Opinion| When age is not a liability

James Michael Lafferty
8 Min Read

Society in general does not like to face up to painful realities. But this does not mean they do not exist. And one such example is age discrimination against older workers. 

It is real. And it is all over. Rampant in fact. 

I have no less than 50 friends and acquaintances, all in their 50s and early 60s, with impressive experiences and CVs, yet who cannot find steady work. Perhaps a part of the issue is, some may have unrealistic salary expectations. But the vast majority? It is age discrimination. 

I recall poignantly the first time I sniffed this issue regarding myself. I was approaching 50 years old, and in a job interview. For the first time, I was asked a series of questions I had never been asked in 25 years of interviews: “How is your health?” “When are you thinking of retiring?” “Do you think you have the energy for such a role?” This was a clear signal age was becoming a concern for prospective employers. 

Whether we like it or not, age does become a consideration for employers. We can cry and scream about it, we can litigate in the courts against it, or we can face the reality: Aging does impact us all, and some more than others. 

Some people are figuratively, “50 going on 75”, and have aged biologically well past their chronological age. They are out of shape. Wheezing going up one flight of stairs. Breaking into spontaneous sweats. Taking prescription drug after prescription drug. They are not in good shape, and asking questions about their fitness to take on roles which require high energy and stress tolerance are logical questions any employer is going to ask. 

Having knowledge and skills to do a job is only part of the story. An individual also needs the strength and endurance to leverage those skills and experiences to succeed in the role.

The solution is to indeed fight age discrimination, but not in the courts. It is to fight it ourselves, and to transform our own wellness. Anyone can truly turn back the clock. We can be “50 going on 75” and take ourselves out of the game, or we can be “50 going on 35” and put ourselves right in the thick of things. It is simply all about making a choice for personal wellness. 

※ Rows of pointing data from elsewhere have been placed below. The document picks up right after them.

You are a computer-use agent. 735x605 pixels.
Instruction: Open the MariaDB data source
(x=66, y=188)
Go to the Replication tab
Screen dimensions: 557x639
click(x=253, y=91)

Let me give some real-life examples from my company, Fine Hygienic Holding, which is at the core a wellness company, with a strong orientation towards employee wellness. We have all kinds of wellness offerings for our people. We have on-site fitness centres open 24/7, fitness classes, health promotions and competitions to have fun and improve, employee mental health programmes, and counselling. It is a long list. 

But beyond this, we believe we must lead from the top, through leading by example and acting as role models for our organisation. And we have multiple examples of senior leaders in FHH putting age concerns in the rubbish bin. People who are choosing personal wellness and becoming literally “50 going on 35”. 

It starts with our Chairperson, Ghassan Nuqul, who is seven-days-per-week in the gym, an avid outdoor enthusiast, and accomplished equestrian.

Ghassan looks and feels half his age of 57. He leads from the top. Here is a man I have never seen work less than 10 hours per day, and whom I have never seen take a sick day, who is passionate and energetic whether it is at 7:00 am or 10:00 pm. It is not about luck. It is living a life of discipline, making a choice to take care of his health. He is frankly 57 going on 35. Or perhaps even better! 

But it does not stop with our Chairperson. My Chief of Supply Chain, Jan Robben, is another outstanding role model. Jan leads manufacturing sites across four countries and over 2,000 people. He needs energy and stamina, and he knows it. So, at 64 years old, he has transformed himself into a 40-year-old or younger.

Embarking on a daily fitness session and healthy diet, Jan has catapulted himself into being most probably the healthiest member of his entire 2,000-person team! He has boundless energy, and his health has never been better. We do not worry about Jan turning 65 years old. We simply hope he will sign on for more years well beyond 65!

And finally, I should mention briefly myself. I am also 57, but judge I am going on 40. I exercise faithfully six days per week. I have run over 30 full marathons, and often compete in powerlifting competitions. I even won the Philippines National Championship in Bench Press in 2017, beating out entire teams of collegiate 20-year-olds on the way to the title. I have not taken a full sick day in years and working a 10-hour day is a “light” day. It is all about choice. 

A decade ago, when I was CEO of Coca-Cola Nigeria, we had an ongoing problem of poor maintenance of the production lines, leading to frequent shutdowns. We had to change a number of our maintenance engineers. After all, if you cannot consistently execute good preventative maintenance programmes, then you probably should not expect to last as a maintenance engineer. 

All of us in this world are, in a sense, maintenance engineers. We are responsible for one machine, the body we are all given. It is our job to take care of this machine, to ensure it is maintained and running smoothly. That it has minimal shutdowns and leads a long and productive life. That’s our job as a maintenance engineer. 

If we cannot do that, then we should not expect to stay in the game against others who do a better job. And that’s the simple reality. You want to stay gainfully employed past 50? Get your personal wellness in order. Turn back the clock. You can do it!

James Michael Lafferty: CEO of Fine Hygienic Holding, a global leader in wellness and hygiene solutions. Lafferty is also an Olympic Track and Field Coach, an accomplished journalist, and a college professor.